Solution chemistry in non-co-ordinating solvents (CH2Cl2, CHCl3) of nickel(II) and nickel(III) complexes of the lipophilic macrocycle 1-hexadecyl-1,4,8,11-tetra-azacyclotetradecane. The emphasized role of the anion co-ordination

Abstract

Nickel(II) complexes of the lipophilic tetramine macrocycle N-cetylcyclam (1-hexadecyl-1,4,8,11-tetra-azacyclotetradecane) L¹, dissolve in non-co-ordinating solvents such as CH₂Cl₂ and CHCl₃ as intact Ni(L¹)X₂ species, whose spin state and colour depend on the co-ordinating tendencies of the apically bound X^– anions: Cl^–, and SCN^–, blue, high-spin complexes; ClO₄^–, BF₄^–, and I^–, yellow, low-spin complexes. The complex Ni(L¹)Br₂ exists in solution as an equilibrium mixture of the blue and yellow species and the blue-to-yellow conversion is exothermic; moreover, the equilibrium is displaced to the right on further addition of the background electrolyte, tetra-alkylammonium or tetraethylphosphonium bromide. A general model is proposed to explain the thermodynamic aspects of the high-spin/low-spin interconversion in both co-ordinating (e.g. water) and non-co-ordinating media. Finally, Ni^II(L¹)X₂ complexes in CH₂Cl₂ solution (0.1 mol dm^–3 Buⁿ₄NX), undergo reversible one-electron oxidation processes to give a [Ni^III(L¹)X₂]X species.

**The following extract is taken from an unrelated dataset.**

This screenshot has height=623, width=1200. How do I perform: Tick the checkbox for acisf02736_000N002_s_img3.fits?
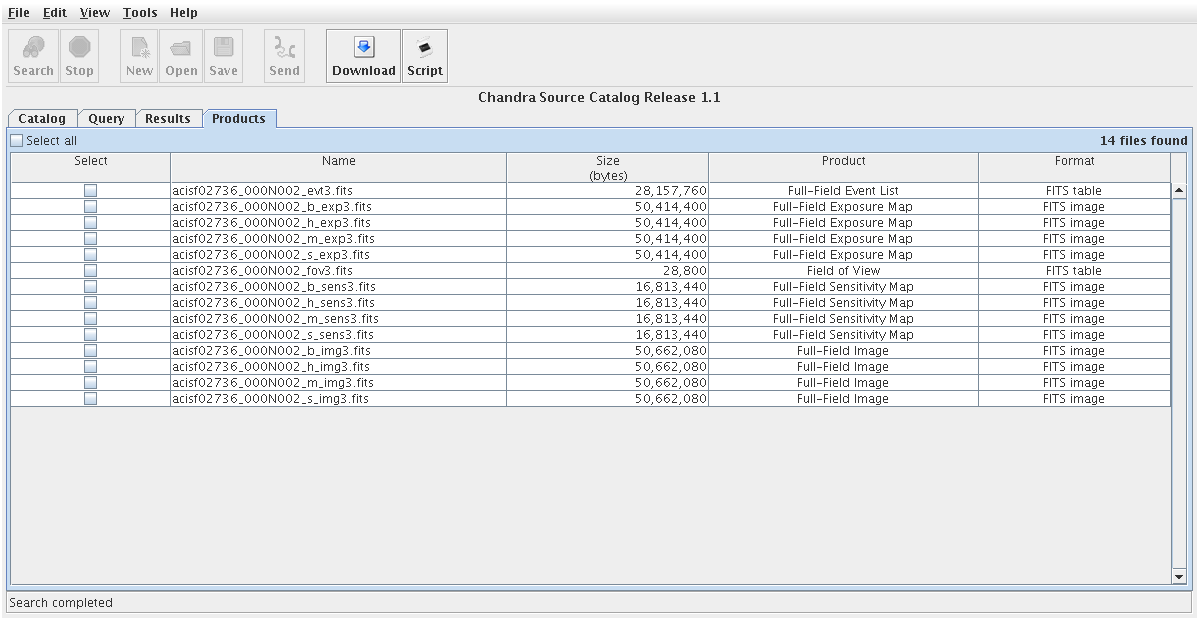click(x=91, y=399)
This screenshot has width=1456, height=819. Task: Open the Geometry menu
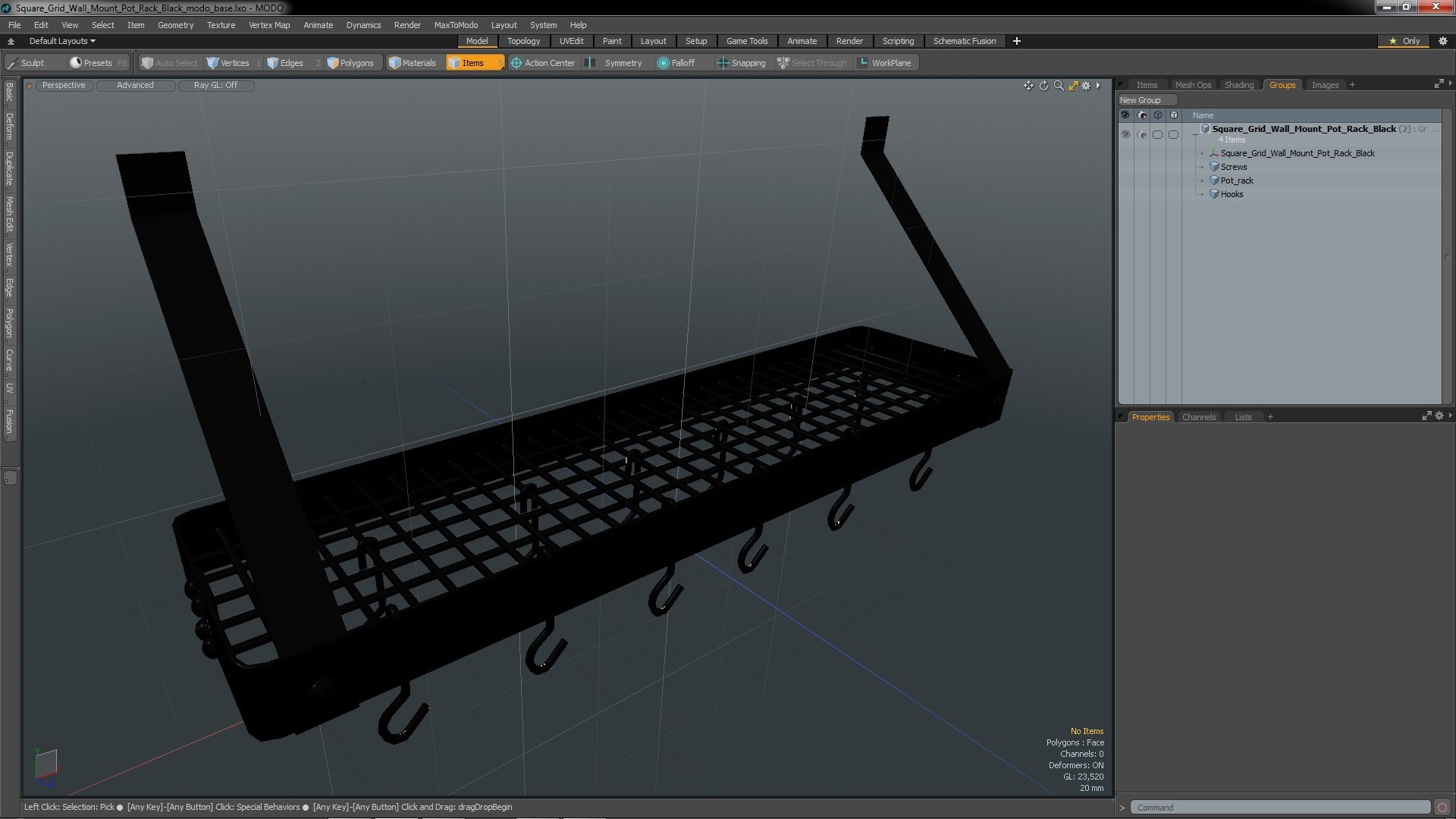(175, 25)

The Ni^III–Ni^II redox potential decreases dramatically with increasing co-ordinating tendency of the X^– ions. This permits us to obtain a spectrochemical series for electrochemically inert inorganic anions. On this basis, it appears that ClO₄^– is a more strongly co-ordinating ligand than BF₄^–.